Our study supports previous research [35] showing relatively more older houses in northern and south-eastern areas of England, which suggests that regional BLC differences might be due to differences in lead exposure. However, it is difficult to draw firm conclusions given the known under-ascertainment of children with lead exposure [36] and known variation in case ascertainment [2]. For example, considerable awareness-raising activities in Yorkshire and Humber resulted from a serious case review following a death of a child from lead poisoning in 2015 [37] and led to a marked and sustained increase in reporting.
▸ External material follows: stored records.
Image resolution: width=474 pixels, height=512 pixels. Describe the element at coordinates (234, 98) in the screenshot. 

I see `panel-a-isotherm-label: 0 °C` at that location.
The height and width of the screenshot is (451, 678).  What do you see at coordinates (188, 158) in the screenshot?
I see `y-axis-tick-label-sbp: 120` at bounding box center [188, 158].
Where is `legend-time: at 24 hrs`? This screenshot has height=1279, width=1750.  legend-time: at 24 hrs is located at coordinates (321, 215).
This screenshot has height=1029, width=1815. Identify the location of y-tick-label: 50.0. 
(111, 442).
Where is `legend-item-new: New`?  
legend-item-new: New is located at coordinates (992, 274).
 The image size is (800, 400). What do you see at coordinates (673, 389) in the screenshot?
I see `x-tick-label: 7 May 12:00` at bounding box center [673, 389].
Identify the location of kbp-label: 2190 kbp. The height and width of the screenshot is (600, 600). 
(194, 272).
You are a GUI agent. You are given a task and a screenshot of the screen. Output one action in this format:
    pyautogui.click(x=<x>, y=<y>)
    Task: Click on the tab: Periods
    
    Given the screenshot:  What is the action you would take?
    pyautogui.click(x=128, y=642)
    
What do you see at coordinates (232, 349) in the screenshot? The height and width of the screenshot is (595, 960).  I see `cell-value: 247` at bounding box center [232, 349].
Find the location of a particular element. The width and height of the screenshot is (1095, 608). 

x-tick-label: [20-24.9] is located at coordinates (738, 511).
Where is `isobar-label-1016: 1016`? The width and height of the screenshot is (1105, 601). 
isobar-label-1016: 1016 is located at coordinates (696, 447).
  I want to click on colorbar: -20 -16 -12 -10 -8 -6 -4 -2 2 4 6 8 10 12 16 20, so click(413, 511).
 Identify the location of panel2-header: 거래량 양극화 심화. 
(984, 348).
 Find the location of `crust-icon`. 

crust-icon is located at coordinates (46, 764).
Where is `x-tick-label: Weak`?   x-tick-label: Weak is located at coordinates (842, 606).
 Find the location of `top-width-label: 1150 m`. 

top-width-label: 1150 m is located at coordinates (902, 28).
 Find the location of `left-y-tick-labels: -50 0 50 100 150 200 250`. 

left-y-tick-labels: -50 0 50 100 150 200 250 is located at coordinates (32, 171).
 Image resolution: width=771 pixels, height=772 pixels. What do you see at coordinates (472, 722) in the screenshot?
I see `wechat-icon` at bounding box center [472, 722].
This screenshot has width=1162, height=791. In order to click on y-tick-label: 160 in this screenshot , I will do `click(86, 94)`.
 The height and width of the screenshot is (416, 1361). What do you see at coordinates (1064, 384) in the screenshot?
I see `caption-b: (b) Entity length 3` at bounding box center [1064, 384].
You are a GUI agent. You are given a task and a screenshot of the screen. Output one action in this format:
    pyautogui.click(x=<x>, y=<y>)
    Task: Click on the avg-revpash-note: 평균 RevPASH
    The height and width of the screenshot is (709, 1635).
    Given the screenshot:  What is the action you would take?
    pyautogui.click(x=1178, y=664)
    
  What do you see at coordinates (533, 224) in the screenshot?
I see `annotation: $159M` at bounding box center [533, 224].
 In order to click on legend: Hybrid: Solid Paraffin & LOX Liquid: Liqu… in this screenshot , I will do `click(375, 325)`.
Cases were more likely to live in the most deprived areas; however, BLC did not show a dose–response relationship, potentially explained by the small sample size and the effect of other lead sources, e.g., diet. We would expect more deprived areas to have older sub-standard housing or more exposure to contamination sources as studies in the US (e.g. [17]) have found higher BLC associated with lower family income-to-poverty-ratio and lower socio-economic status.

This study suggests housing characteristics can indicate an increased risk for elevated BLC in children. Higher BLC was associated with cases living in housing built before 1976. BLC did not differ with type of housing in our model, but cases were more likely to be living in terraced housing and less likely to live in flats (apartments) and detached properties than the national proportion. They were also more likely to reside in more deprived areas. There were significant yearly and regional differences in the levels of BLC in children. The small sample size may have limited stronger effects being found.

We recommend undertaking a more detailed investigation of cases to better characterise potential sources including those in the home environment. The findings of this study may indicate avenues for public health interventions, by targeting housing risk factors associated with elevated BLC and primary prevention measures.